The Jakobshavn Isbrae glacier has been gaining thickness of 20 metres a year leaving scientists, who study the impacts of global warming on ice in the northern hemisphere, baffled.

The Independent reports: The island is home to the second-largest ice sheet in the world after Antarctica and rapid warming in the northern hemisphere has major implications for continuing global sea-level rise.

The Jakobshavn Isbrae glacier on Greenland’s west coast used to lose more ice from this than anywhere else in the country. 

It is known for the huge blocks of ice it calves into Disko Bay, which then drift south into the Atlantic Ocean.

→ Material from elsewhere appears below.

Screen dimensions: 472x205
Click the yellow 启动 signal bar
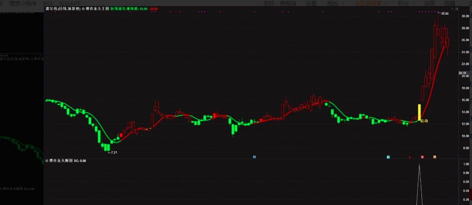point(419,112)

It is believed to have calved the iceberg which sank the Titanic. 

Between 2000 and 2010, Jakobshavn Isbrae contributed the largest solid ice discharge in all of Greenland’s ice sheet and is estimated to have contributed to nearly 1mm of global sea rise. 

But despite the trend of rising temperatures, it is no longer the place where the territory loses most of its ice. 

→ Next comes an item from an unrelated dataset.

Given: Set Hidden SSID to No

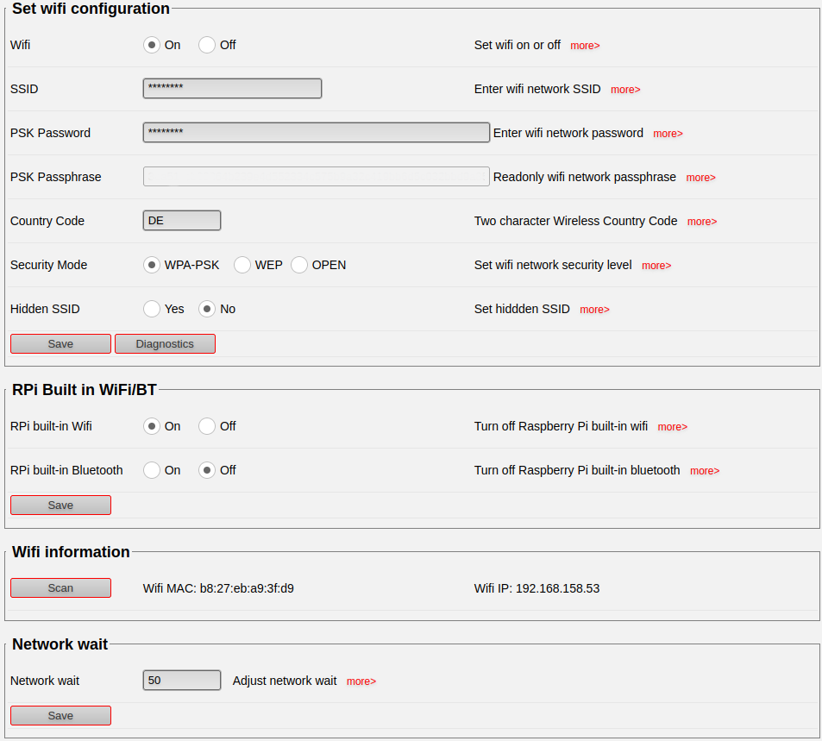Looking at the screenshot, I should [205, 309].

Since 2013, when the glacier’s ice loss was at its fastest, the ice at the terminus of the glacier has stopped decreasing in height and started to thicken. 

The overall effect is that it is now flowing more slowly, thickening and advancing towards the ocean instead of retreating further inland. 

Measurements of the glacier’s elevation changes on its narrow trunk show that instead of losing 20 metres in height a year as it had previously, the glacier is now thickening by 20 metres a year. 

New data processing techniques applied to the information gathered by satellites have given a clearer picture of the extent to which the ice is returning to the glacier, the European Space Agency (ESA) said.